The White House has dismissed the protests, with Press Secretary Karoline Leavitt telling USA TODAY this week that “protests, lawsuits, and lawfare” will not sway Trump “from delivering on the promises he made to make our federal government more efficient and more accountable.”
Across the country
Hosting organizations include longstanding groups like Indivisible, Women’s March, MoveOn, Working Families Power, and Public Citizen and grassroots groups like 50501 that have formed since Election Day.
The Washington, D.C. event, expected to be the largest, starts at noon at the Washington Monument. Organizers said they expect it to be much bigger than the People’s March that occurred the weekend before Trump’s second inauguration. The protests will be livestreamed here.
More than 1,200 other protests are planned across the country. Organizers said they wanted to have protests that are not only accessible for people wherever they are in the country, but also highly visible to show that opposition exists in every part of the country.

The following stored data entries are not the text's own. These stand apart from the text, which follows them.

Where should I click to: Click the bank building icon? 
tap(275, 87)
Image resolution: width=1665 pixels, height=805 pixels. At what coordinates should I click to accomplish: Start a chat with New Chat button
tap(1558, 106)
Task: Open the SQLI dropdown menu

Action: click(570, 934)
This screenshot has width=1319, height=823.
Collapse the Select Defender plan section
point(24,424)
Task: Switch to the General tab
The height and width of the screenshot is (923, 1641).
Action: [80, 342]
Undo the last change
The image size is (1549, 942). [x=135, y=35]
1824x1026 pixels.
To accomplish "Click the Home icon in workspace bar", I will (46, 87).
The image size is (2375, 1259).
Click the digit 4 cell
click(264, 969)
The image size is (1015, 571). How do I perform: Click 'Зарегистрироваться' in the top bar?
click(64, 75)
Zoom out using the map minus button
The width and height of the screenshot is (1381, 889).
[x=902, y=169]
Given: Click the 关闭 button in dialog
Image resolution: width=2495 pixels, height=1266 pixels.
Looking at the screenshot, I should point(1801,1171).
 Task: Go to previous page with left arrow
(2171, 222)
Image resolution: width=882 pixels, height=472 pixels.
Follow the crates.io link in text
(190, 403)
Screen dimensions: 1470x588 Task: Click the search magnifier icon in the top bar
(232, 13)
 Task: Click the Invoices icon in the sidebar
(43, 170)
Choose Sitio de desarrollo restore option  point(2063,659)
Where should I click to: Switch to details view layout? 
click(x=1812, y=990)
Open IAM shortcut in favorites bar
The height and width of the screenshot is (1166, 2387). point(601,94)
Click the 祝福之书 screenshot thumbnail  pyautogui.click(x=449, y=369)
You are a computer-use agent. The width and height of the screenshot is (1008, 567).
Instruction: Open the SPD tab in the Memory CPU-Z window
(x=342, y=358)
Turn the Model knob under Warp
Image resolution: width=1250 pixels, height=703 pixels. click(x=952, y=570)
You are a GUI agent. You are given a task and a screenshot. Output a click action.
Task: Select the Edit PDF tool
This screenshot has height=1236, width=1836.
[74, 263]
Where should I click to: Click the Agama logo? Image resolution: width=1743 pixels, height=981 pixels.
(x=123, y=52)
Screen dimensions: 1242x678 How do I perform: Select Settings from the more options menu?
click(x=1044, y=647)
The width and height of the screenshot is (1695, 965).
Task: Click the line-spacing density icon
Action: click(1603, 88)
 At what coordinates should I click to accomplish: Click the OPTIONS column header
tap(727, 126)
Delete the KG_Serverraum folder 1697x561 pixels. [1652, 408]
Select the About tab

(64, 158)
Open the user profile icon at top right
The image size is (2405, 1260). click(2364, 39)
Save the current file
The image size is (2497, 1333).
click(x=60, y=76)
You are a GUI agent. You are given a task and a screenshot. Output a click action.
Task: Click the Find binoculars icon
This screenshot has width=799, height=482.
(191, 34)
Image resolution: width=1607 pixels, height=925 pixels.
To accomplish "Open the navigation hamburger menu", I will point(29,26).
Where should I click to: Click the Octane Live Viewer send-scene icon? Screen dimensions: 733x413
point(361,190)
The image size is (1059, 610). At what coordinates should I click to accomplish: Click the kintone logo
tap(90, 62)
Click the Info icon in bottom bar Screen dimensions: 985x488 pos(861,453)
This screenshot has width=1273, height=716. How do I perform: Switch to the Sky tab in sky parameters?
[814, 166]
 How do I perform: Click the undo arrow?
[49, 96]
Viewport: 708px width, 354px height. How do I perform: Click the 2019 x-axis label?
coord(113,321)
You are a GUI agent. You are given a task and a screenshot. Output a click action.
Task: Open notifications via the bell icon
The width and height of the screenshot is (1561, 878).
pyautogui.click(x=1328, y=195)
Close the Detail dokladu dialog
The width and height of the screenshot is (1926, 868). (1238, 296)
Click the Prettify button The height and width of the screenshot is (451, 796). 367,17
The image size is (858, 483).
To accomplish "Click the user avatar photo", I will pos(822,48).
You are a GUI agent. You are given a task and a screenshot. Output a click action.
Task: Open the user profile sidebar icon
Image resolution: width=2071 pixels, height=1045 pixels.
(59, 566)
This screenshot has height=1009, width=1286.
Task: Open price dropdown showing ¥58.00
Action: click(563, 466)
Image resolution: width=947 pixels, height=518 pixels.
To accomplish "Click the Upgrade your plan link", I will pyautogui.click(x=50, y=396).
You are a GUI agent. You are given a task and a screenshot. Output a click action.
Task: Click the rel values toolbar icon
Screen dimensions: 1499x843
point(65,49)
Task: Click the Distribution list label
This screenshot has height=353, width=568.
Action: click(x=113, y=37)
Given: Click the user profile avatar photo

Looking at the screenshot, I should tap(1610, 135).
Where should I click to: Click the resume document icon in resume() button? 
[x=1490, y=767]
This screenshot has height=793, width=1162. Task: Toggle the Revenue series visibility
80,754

“I don’t care if I’m on the record as being in the town square with three people, or 300,000 people, or 3 million people protesting it, I want to be on the record. I want the story to say that people protested this and fought it every step of the way, even if the story includes the places where we didn’t win,” said Rachel O’Leary Carmona, executive director of Women’s March.
In February alone, more than 2,085 protests took place nationwide, according to the Crowd Counting Consortium, a joint project of Harvard Kennedy School and the University of Connecticut.
That’s an increase from 937 protests in February 2017, the first full month of the first Trump administration. But many of the protests in the early months of Trump’s first term were much larger than the nation has seen so far in 2025, and there has been less frequent media coverage of protests this year.
More: ‘There’s a movement bubbling up’: Anti-Trump protests planned nationwide Saturday
MoveOn Executive Director Rahna Epting said the goal is to concentrate all of those protests into one day to show how many Americans oppose cuts to critical services and benefits they’ve earned like Medicare.
“Hands Off is like hands off on all these things, not just our services and benefits, but our rights and our freedoms, all of which are being threatened right now, and we’re seeing it every single day,” she said.